Il était dix heures et demie ; dix-huit bataillons avaient été engagés, il ne restait plus de disponibles que trois bataillons de la réserve. Le général Mouravief en confia deux au général Brummer, qui dut se rendre sur le terrain et juger ainsi par lui-même s’il convenait ou non de prolonger la lutte. Sept mille tués et blessés, qui jonchaient les pentes de Chorak, témoignaient suffisamment des héroïques efforts qu’avaient faits les Russes pour enlever ces lignes. Il ne restait plus évidemment qu’à se retirer. Le général Brummer en donna l’ordre. Il déploya sur la colline de Moukha ses deux derniers bataillons, qu’il destinait à couvrir la retraite. Les différentes colonnes redescendirent alors la pente méridionale du plateau vers le pont de Koutchouk-Keuï, emmenant avec elles leurs blessés, leur artillerie et les deux pièces prises dans la lunette de l’extrême gauche.
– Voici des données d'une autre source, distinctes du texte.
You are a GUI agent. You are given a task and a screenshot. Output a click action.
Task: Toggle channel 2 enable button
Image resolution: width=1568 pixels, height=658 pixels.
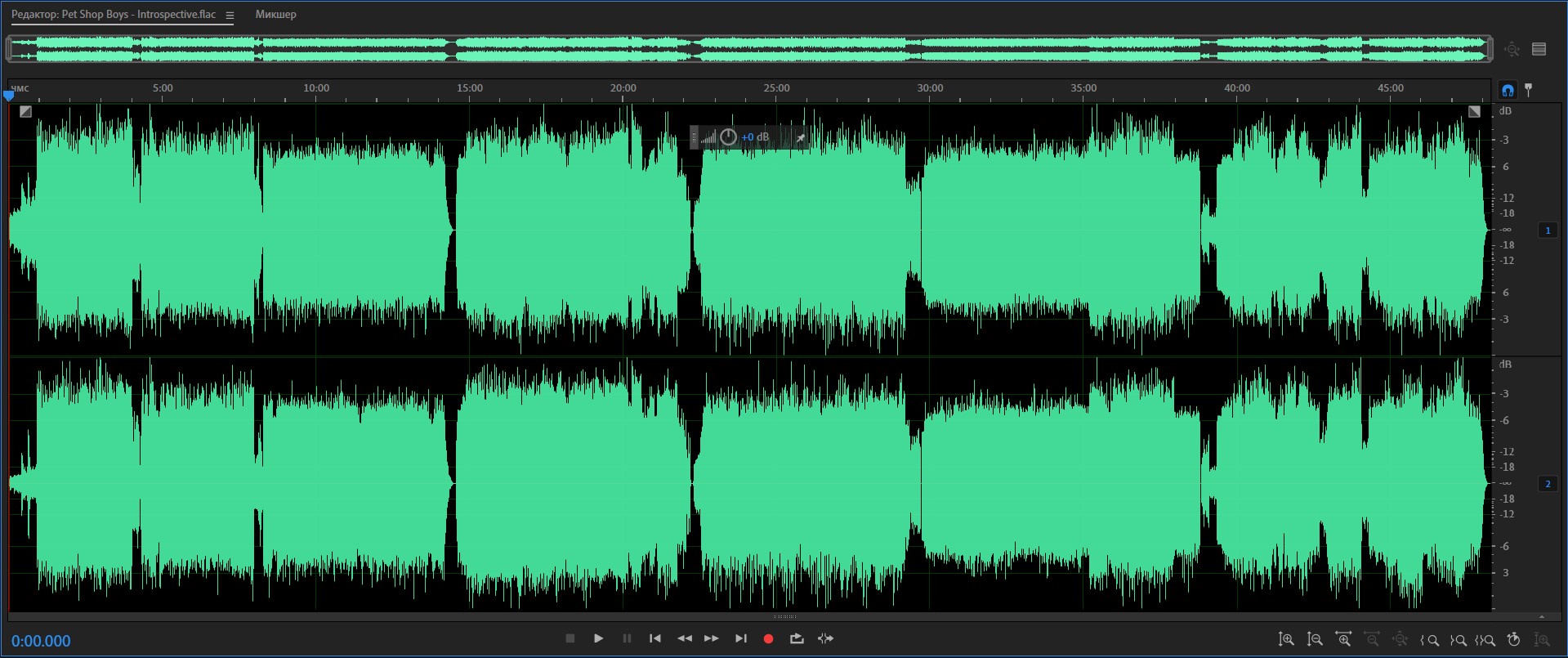pyautogui.click(x=1548, y=484)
Les chefs de l’armée turque n’osèrent pas risquer une poursuite, et laissèrent leurs soldats exhaler à la mode de l’Orient la joie que leur inspirait ce succès inespéré. Au son doux et plaintif de leurs flûtes, les chasseurs de l’Arabistan, montagnards zebeks pour la plupart, exécutèrent leur danse nationale sur les cadavres de leurs ennemis.
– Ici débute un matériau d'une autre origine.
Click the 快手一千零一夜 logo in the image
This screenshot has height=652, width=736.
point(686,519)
Les Turcs, qui s’étaient toujours battus à couvert, n’avaient perdu que 1,094 hommes ; les Russes en avaient perdu 7,059. Cette perte fut supportée à peu de chose près par l’infanterie, qui eut ainsi le quart de son effectif hors de combat. Le régiment des grenadiers du Caucase eut à lui seul 1,270 hommes tués ou blessés ; le régiment des carabiniers d’Erivan, 962 ; le régiment des chasseurs de Biélev, 992. « L’infanterie russe, dit le général Kméty, déploya jusqu’à la fin la plus grande intrépidité ; mais l’affaire, comme ensemble, fut menée sans discernement et livrée au hasard. Le général russe, ignorant sans doute que la flèche de Tachmas avait été fermée à la gorge, arrêta son plan d’attaque en conséquence, il semble n’avoir pas un instant supposé la possibilité d’un échec. S’étant trouvé en présence d’un obstacle imprévu, il ne sut pas modifier ses dispositions premières, et s’obstina littéralement à prendre le taureau par les cornes[1]. »

Dans la soirée, l’armée russe avait disparu. Les Turcs conçurent

  1. Nous citons ici l’opinion du général Kméty ; mais nous ne saurions juger de l’exactitude de ses allégations, n’ayant pu nous procurer, du côté des Russes, d’autres renseignemens que le bulletin officiel du général Mouravief.